A gentleman from Brooklyn writes to confirm our views in reference to the preceding question, particularly the answer to the second difficulty, which he also experienced and which our hint set him to investigate intelligently:

" The inclosed diagram, which I believe is a correct copy of the plumbing of a great part of the small brick residences which are being built in this city (Brooklyn), represents the principal features of the hot and cold water - supply of my house.

"You will notice that for cold water to enter the boiler it must flow past the cold-water faucet at the sink. If, now, some one opens the hot water faucet at the bathtub or one of the washbowls upstairs, and some one else goes to draw cold water at the sink, say to rinse his hands under the faucet, he is likely to take them away with a start, and for a moment think he is scalded, and that he has opened the wrong faucet, but upon further trials he will find it is the faucet intended to be the cold one, and upon trying it again he is treated to a similar experience.

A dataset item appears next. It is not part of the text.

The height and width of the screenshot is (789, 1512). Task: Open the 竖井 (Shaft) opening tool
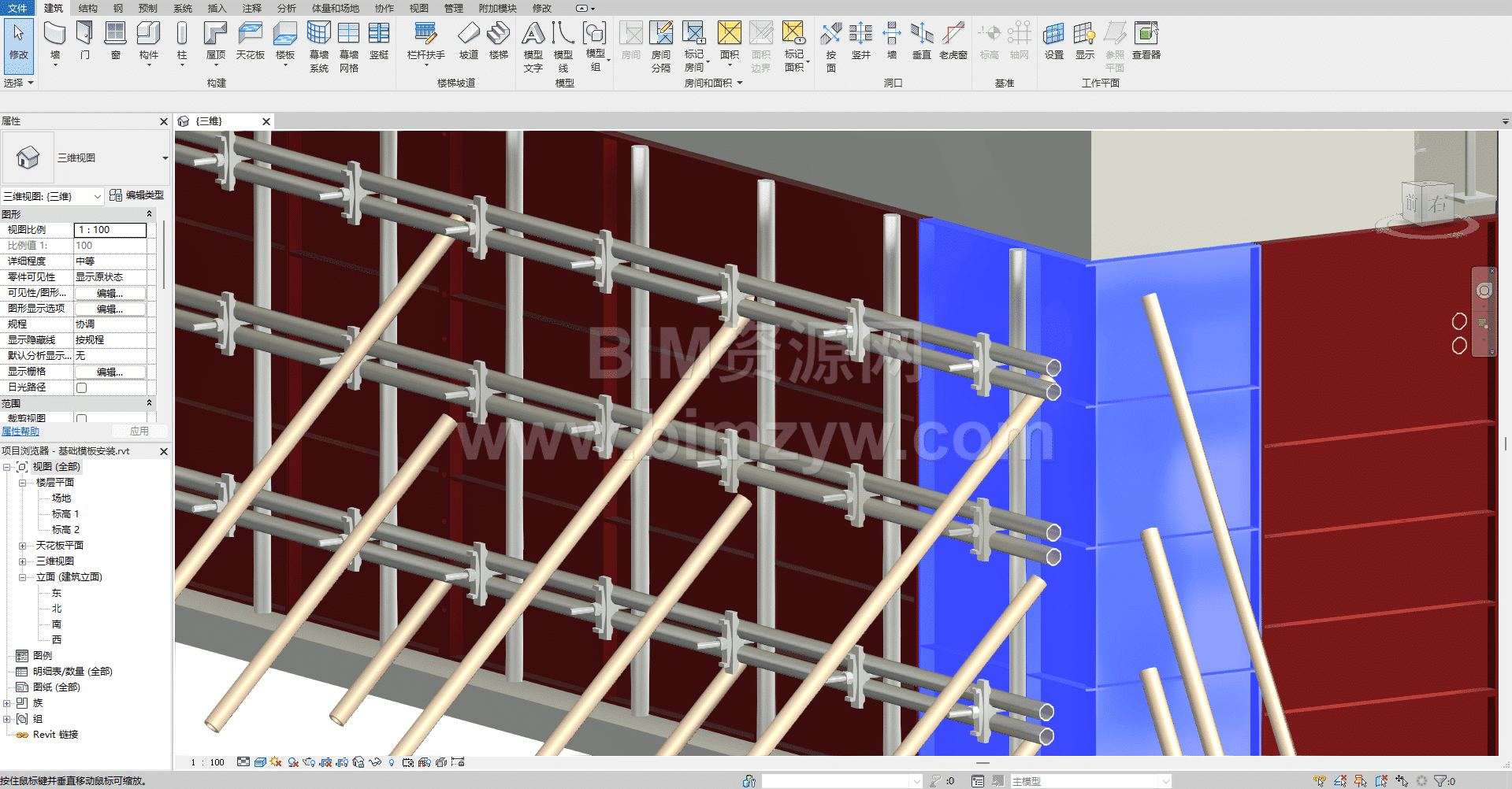[x=860, y=40]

Hot Water From The Cold Faucet And How To Prevent  50

Figure 56.

This I could not always repeat before I saw your answer, and when I brought persons to try my geyser I was generally disappointed, but now when I want to show any one how to draw hot water from the cold faucet I send one of my children to open a hot-water faucet upstairs.

"The reason of it is plain to me now. The 1/2-inch pipe from the street is not large enough to send water to the upper floor when cold water is being drawn down-stairs at water-closet or wash-tubs, and the accumulated head of water in the hot pipe running upstairs flows backward (the pressure being reduced) into the boiler and over through the cold pipe and faucet until the water finds its equilibrium somewhere between the top of the boiler and the second floor.

"This can be repeated continuously, and one hand may be placed where the word cold is and the faucet manipulated with the other, when hot and cold water will be found to pass back and forth with each increase and decrease of pressure."